Jan. 13 marks 25 years since 9-year-old Amber Hagerman was kidnapped and killed in Arlington, inspiring the nationwide AMBER Alert system for missing and endangered children, but no one has ever been arrested.
Police still working the case decades later announced plans Wednesday to submit items of evidence originally obtained in the investigation to new forensic testing that may yield a more complete DNA profile of the killer.
"Because the technology is new and it's advanced we are excited that this year, hopefully by February, we will submit this new evidence to see if we can get an enhanced DNA profile," said Arlington Assistant Police Chief Kevin Kolbye.
Officials did not reveal what the evidence was or how long it will take for the evidence to be tested.
Hagerman was abducted while riding her bicycle in a parking lot at the corner of Abram Street and Browning Drive, just blocks from her grandmother's East Arlington home on Jan. 13, 1996.
Four days after she was taken, police found Amber's body in a creek near a North Arlington apartment complex.
Detective Grant Gildon said he hoped advancements in technology will help them unlock the mystery of who killed Hagerman.
Gildon points to genealogical DNA testing performed on a very small sample in the 1974 Fort Worth cold case of Carla Walker that led to an arrest in September. Similar testing led to the arrest of the Golden State Killer in 2018 and in November 2020, 60-year-old Roy Charles Waller was convicted of raping nine women in their homes between 1991 and 2006.
Arlington police said they have confidence the case will be solved and hope that they can provide justice to Hagerman and her family.
7,000 Tips, More Needed
During a news conference Wednesday morning, police relayed what they described as the "accurate suspect and vehicle descriptions" based on the report of the lone eye-witness to Hagerman's abduction. Police said the witness reported seeing a man carrying Amber, as she screamed, toward a black pickup truck.

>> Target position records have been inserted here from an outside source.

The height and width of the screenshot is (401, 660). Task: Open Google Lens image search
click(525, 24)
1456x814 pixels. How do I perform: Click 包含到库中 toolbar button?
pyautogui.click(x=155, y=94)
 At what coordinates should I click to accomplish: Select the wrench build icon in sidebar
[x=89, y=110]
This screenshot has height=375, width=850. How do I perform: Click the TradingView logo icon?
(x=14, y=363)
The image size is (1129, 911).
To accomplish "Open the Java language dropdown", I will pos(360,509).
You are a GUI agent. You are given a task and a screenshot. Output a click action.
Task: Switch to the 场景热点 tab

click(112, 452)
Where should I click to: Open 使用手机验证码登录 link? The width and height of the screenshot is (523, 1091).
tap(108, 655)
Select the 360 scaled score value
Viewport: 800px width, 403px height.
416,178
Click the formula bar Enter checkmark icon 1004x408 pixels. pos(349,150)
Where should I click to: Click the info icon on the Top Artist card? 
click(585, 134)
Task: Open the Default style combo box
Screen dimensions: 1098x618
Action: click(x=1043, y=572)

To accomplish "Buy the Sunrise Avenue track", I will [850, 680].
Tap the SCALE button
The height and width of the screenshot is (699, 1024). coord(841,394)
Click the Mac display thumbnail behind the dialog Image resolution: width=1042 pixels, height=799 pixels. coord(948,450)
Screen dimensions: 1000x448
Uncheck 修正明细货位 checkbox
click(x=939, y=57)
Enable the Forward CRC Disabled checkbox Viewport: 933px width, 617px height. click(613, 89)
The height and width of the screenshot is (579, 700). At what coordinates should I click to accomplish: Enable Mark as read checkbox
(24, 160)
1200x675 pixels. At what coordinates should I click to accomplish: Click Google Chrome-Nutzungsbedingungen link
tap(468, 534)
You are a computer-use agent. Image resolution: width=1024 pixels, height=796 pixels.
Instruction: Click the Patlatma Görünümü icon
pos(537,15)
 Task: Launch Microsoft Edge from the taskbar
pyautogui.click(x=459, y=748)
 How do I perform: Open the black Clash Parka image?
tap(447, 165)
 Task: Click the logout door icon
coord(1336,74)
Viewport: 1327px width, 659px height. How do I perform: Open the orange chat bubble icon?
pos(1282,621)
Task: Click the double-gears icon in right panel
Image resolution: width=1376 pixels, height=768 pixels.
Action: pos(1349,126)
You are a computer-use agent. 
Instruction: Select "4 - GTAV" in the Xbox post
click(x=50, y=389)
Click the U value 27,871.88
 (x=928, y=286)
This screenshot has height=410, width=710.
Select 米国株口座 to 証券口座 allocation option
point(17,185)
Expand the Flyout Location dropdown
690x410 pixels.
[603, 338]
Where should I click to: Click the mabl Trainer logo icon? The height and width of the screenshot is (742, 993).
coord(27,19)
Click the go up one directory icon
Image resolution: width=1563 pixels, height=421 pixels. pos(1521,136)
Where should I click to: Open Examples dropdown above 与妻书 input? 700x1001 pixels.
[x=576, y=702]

Arlington police said the kidnapper was in his 20s or 30s, either white or Hispanic and had a medium build. He had brown or black hair and was under 6 feet in height. The witness said the truck was a 1980s or 1990s single-cab, fleet size pickup with a short wheelbase and that it was in good condition. There was no chrome or striping on the truck and there was no visible damage. The truck had a solid piece of glass along the back of the cab without a sliding window.
"We have one witness, all this time we've only had one witness come forward to tell us what happened, what he saw," said Arlington Police Sgt. Ben Lopez. "If there's anyone out there that has information, even if they think it's just a small bit of information, it may be the lead that we need to break this."
Arlington police still receive tips in the case, more than any other cold case. To date, police said they have received more than 7,000 tips related to Hagerman's kidnapping and murder.
"There's not been a single month we have not gotten some kind of tip come in," said Gildon.
There is up to a $10,000 reward available for information that leads to an arrest and conviction. Anonymous tips can be made by calling Tarrant County Crime Stoppers at 817-469-TIPS.
Call for a Killer to Come Forward
Authorities and Hagerman's mother also pleaded with the killer to come forward.
"To Amber's killer, I'm asking you today, please turn yourself in, give Amber justice. Amber needs justice," said Donna Williams, Amber Hagerman's mother.
Police are hopeful enough time has passed the killer may want to come forward.
"You know, time goes by, 25 years later, the killer knows who it is, he knows who he is, he has some guilt, some remorse - hopefully - and as he's gaining in age, we are pleading with him to come forward," said Kolbye. "It's time, it's time we bring closure to this case and resolve this case."
AMBER Alert Legacy
Meanwhile, Amber Hagerman's abduction and murder led to Texas creating the Amber Plan. Now, it's called the AMBER (America's Missing: Broadcast Emergency Response) Alert system and is in place across the United States as well as several countries around the world.
"I'm very, very proud of it," Williams said of the AMBER Alert. "It is saving our children's lives, it's helping bring back children to mommy and daddy and so it's another legacy for my daughter that she didn't die in vain."